Reproduce tal cual el tramo del pasaje sobre la alegoría de la caverna que empieza en “A comienzos de” y termina en “al vino, vino.”.

[PASAJE]
....
A comienzos de la gestión macrista, Javier González Fraga explicó que las aspiraciones de un “empleado medio” de comprarse un televisor de última generación, un celular o de viajar al exterior eran meras ilusiones sin sustento en la economía real. Pulsiones fraudulentas disparadas por el “sobreconsumo” de la etapa populista. Quizá sin ánimo de teorizar –sino de refrescar la normalidad social, el sentido común–, el presidente del Banco Nación reproducía la pedagogía platónica de la alegoría de la caverna. Es decir, nos advertía que habíamos vivido en un mundo de apariencias y que, como los encadenados de Platón que confundían las sombras proyectadas en la pared con el mundo concreto y verificable, debíamos enfrentarnos a la luz. A la verdad. Y llamar al pan, pan, y al vino, vino.
....
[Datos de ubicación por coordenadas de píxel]
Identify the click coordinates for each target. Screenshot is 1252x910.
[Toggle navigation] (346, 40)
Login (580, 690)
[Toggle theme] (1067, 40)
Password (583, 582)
....
[RESPUESTA]
A comienzos de la gestión macrista, Javier González Fraga explicó que las aspiraciones de un “empleado medio” de comprarse un televisor de última generación, un celular o de viajar al exterior eran meras ilusiones sin sustento en la economía real. Pulsiones fraudulentas disparadas por el “sobreconsumo” de la etapa populista. Quizá sin ánimo de teorizar –sino de refrescar la normalidad social, el sentido común–, el presidente del Banco Nación reproducía la pedagogía platónica de la alegoría de la caverna. Es decir, nos advertía que habíamos vivido en un mundo de apariencias y que, como los encadenados de Platón que confundían las sombras proyectadas en la pared con el mundo concreto y verificable, debíamos enfrentarnos a la luz. A la verdad. Y llamar al pan, pan, y al vino, vino.